We may be subject to intellectual property claims.

        As the number of interactive entertainment software products increases and the features and content of these products continue to overlap, software developers increasingly may become subject to infringement claims. Further, many of our products are highly realistic and feature materials that are based on real world examples, which may also be the subject of intellectual property infringement claims of others. In addition, our products often utilize complex, cutting-edge technology that may become subject to emerging intellectual property rights of others. Although we take steps to avoid knowingly violating the intellectual property rights of others, it is possible that third parties still may claim infringement, particularly since there are an increasing number of companies which focus their efforts exclusively on enforcing their patent rights.

        From time to time, we receive communications from third parties regarding such claims. Existing or future infringement claims against us, whether valid or not, may be time consuming, distracting to management and expensive to defend.

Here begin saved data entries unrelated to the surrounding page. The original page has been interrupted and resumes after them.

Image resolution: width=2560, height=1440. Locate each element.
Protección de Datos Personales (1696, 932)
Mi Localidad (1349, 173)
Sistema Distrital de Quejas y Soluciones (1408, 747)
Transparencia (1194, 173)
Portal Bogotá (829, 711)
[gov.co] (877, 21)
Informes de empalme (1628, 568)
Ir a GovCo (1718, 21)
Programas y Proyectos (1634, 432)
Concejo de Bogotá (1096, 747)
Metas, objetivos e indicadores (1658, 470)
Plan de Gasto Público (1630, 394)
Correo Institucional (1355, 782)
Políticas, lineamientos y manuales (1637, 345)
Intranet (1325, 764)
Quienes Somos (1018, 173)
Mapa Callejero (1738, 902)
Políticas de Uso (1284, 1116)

Further, intellectual property litigation or claims could force us to do one or more of the following:

    cease selling, incorporating, supporting or using products or services that incorporate the challenged intellectual property;

    obtain a license from the holder of the infringed intellectual property, which if available at all, may not be available on commercially favorable terms;

    redesign the affected interactive entertainment software products, which could result in additional costs, delay introduction and possibly reduce commercial appeal of the affected products; or

    pay damages to the holder of the infringed intellectual property for past infringements.

        Any of these actions may harm our business and financial results.

Our products may be subject to legal claims.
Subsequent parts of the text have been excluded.